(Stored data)

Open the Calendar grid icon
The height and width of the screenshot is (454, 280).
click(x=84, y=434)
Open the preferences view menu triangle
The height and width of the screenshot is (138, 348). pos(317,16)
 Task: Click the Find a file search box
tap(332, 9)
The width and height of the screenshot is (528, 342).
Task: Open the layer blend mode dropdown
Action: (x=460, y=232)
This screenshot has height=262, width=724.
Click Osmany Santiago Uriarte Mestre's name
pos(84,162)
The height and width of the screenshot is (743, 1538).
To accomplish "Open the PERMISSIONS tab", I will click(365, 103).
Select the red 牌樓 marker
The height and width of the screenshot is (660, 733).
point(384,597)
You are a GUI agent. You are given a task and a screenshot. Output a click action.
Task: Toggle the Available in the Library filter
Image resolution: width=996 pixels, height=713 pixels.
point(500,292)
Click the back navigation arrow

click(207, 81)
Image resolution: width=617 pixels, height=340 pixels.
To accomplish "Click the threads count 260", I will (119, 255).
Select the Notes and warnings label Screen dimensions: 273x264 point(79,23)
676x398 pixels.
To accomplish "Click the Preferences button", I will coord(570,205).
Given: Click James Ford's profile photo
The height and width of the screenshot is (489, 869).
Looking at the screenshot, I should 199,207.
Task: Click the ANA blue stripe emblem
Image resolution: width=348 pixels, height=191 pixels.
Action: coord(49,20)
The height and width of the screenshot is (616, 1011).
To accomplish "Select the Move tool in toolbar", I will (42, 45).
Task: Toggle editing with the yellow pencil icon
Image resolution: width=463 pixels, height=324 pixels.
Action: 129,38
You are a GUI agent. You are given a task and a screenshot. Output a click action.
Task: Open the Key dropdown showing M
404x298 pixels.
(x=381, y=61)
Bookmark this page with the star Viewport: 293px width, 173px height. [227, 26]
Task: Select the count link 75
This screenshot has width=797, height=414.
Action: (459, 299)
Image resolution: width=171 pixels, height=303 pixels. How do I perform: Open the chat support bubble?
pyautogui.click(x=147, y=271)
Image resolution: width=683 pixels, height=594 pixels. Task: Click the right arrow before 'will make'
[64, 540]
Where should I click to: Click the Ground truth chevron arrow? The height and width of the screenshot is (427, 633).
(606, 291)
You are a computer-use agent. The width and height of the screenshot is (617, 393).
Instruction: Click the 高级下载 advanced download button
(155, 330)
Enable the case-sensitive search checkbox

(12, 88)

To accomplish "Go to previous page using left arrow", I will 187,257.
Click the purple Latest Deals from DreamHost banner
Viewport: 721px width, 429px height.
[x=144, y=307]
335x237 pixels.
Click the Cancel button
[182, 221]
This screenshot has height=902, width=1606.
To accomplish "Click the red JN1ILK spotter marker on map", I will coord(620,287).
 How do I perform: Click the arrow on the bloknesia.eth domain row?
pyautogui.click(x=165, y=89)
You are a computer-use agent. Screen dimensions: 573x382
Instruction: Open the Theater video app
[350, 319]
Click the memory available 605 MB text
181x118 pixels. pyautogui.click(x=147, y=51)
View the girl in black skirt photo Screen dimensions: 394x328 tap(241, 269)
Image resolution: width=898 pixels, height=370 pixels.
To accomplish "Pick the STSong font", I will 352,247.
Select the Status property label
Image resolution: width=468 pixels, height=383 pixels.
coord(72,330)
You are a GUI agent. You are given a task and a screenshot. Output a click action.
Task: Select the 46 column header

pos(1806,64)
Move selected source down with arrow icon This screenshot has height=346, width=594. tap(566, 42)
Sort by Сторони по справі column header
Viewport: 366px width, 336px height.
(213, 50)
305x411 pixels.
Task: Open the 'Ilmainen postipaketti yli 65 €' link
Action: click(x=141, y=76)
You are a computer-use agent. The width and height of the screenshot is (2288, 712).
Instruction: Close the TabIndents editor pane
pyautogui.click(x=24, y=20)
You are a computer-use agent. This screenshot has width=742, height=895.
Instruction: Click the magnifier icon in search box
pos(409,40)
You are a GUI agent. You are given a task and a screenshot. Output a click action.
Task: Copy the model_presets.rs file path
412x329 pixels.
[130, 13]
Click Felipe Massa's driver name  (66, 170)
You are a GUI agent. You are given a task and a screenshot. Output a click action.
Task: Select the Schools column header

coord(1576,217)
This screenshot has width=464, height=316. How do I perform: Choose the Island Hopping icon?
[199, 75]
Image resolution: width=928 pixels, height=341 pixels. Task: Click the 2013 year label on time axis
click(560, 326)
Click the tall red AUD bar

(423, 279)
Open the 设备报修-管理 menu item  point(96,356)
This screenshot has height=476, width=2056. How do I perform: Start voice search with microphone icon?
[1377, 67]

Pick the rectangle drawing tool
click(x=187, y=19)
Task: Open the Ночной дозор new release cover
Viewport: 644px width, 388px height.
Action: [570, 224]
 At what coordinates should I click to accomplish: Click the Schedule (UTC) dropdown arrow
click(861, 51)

■ WHAT YOU HAVE TO DO ■
Character for character, reproduce all of the lines above.

■ SOLUTION TO THIS TASK ■
Open the Calendar grid icon
The height and width of the screenshot is (454, 280).
click(x=84, y=434)
Open the preferences view menu triangle
The height and width of the screenshot is (138, 348). pos(317,16)
 Task: Click the Find a file search box
tap(332, 9)
The width and height of the screenshot is (528, 342).
Task: Open the layer blend mode dropdown
Action: (x=460, y=232)
This screenshot has height=262, width=724.
Click Osmany Santiago Uriarte Mestre's name
pos(84,162)
The height and width of the screenshot is (743, 1538).
To accomplish "Open the PERMISSIONS tab", I will click(365, 103).
Select the red 牌樓 marker
The height and width of the screenshot is (660, 733).
point(384,597)
You are a GUI agent. You are given a task and a screenshot. Output a click action.
Task: Toggle the Available in the Library filter
Image resolution: width=996 pixels, height=713 pixels.
point(500,292)
Click the back navigation arrow

click(207, 81)
Image resolution: width=617 pixels, height=340 pixels.
To accomplish "Click the threads count 260", I will (119, 255).
Select the Notes and warnings label Screen dimensions: 273x264 point(79,23)
676x398 pixels.
To accomplish "Click the Preferences button", I will coord(570,205).
Given: Click James Ford's profile photo
The height and width of the screenshot is (489, 869).
Looking at the screenshot, I should 199,207.
Task: Click the ANA blue stripe emblem
Image resolution: width=348 pixels, height=191 pixels.
Action: coord(49,20)
The height and width of the screenshot is (616, 1011).
To accomplish "Select the Move tool in toolbar", I will (42, 45).
Task: Toggle editing with the yellow pencil icon
Image resolution: width=463 pixels, height=324 pixels.
Action: 129,38
You are a GUI agent. You are given a task and a screenshot. Output a click action.
Task: Open the Key dropdown showing M
404x298 pixels.
(x=381, y=61)
Bookmark this page with the star Viewport: 293px width, 173px height. [227, 26]
Task: Select the count link 75
This screenshot has width=797, height=414.
Action: (459, 299)
Image resolution: width=171 pixels, height=303 pixels. How do I perform: Open the chat support bubble?
pyautogui.click(x=147, y=271)
Image resolution: width=683 pixels, height=594 pixels. Task: Click the right arrow before 'will make'
[64, 540]
Where should I click to: Click the Ground truth chevron arrow? The height and width of the screenshot is (427, 633).
(606, 291)
You are a computer-use agent. The width and height of the screenshot is (617, 393).
Instruction: Click the 高级下载 advanced download button
(155, 330)
Enable the case-sensitive search checkbox

(12, 88)

To accomplish "Go to previous page using left arrow", I will 187,257.
Click the purple Latest Deals from DreamHost banner
Viewport: 721px width, 429px height.
[x=144, y=307]
335x237 pixels.
Click the Cancel button
[182, 221]
This screenshot has height=902, width=1606.
To accomplish "Click the red JN1ILK spotter marker on map", I will coord(620,287).
 How do I perform: Click the arrow on the bloknesia.eth domain row?
pyautogui.click(x=165, y=89)
You are a computer-use agent. Screen dimensions: 573x382
Instruction: Open the Theater video app
[350, 319]
Click the memory available 605 MB text
181x118 pixels. pyautogui.click(x=147, y=51)
View the girl in black skirt photo Screen dimensions: 394x328 tap(241, 269)
Image resolution: width=898 pixels, height=370 pixels.
To accomplish "Pick the STSong font", I will 352,247.
Select the Status property label
Image resolution: width=468 pixels, height=383 pixels.
coord(72,330)
You are a GUI agent. You are given a task and a screenshot. Output a click action.
Task: Select the 46 column header

pos(1806,64)
Move selected source down with arrow icon This screenshot has height=346, width=594. tap(566, 42)
Sort by Сторони по справі column header
Viewport: 366px width, 336px height.
(213, 50)
305x411 pixels.
Task: Open the 'Ilmainen postipaketti yli 65 €' link
Action: click(x=141, y=76)
You are a computer-use agent. The width and height of the screenshot is (2288, 712).
Instruction: Close the TabIndents editor pane
pyautogui.click(x=24, y=20)
You are a computer-use agent. This screenshot has width=742, height=895.
Instruction: Click the magnifier icon in search box
pos(409,40)
You are a GUI agent. You are given a task and a screenshot. Output a click action.
Task: Copy the model_presets.rs file path
412x329 pixels.
[130, 13]
Click Felipe Massa's driver name  (66, 170)
You are a GUI agent. You are given a task and a screenshot. Output a click action.
Task: Select the Schools column header

coord(1576,217)
This screenshot has width=464, height=316. How do I perform: Choose the Island Hopping icon?
[199, 75]
Image resolution: width=928 pixels, height=341 pixels. Task: Click the 2013 year label on time axis
click(560, 326)
Click the tall red AUD bar

(423, 279)
Open the 设备报修-管理 menu item  point(96,356)
This screenshot has height=476, width=2056. How do I perform: Start voice search with microphone icon?
[1377, 67]

Pick the rectangle drawing tool
click(x=187, y=19)
Task: Open the Ночной дозор new release cover
Viewport: 644px width, 388px height.
Action: [570, 224]
 At what coordinates should I click to accomplish: Click the Schedule (UTC) dropdown arrow
click(861, 51)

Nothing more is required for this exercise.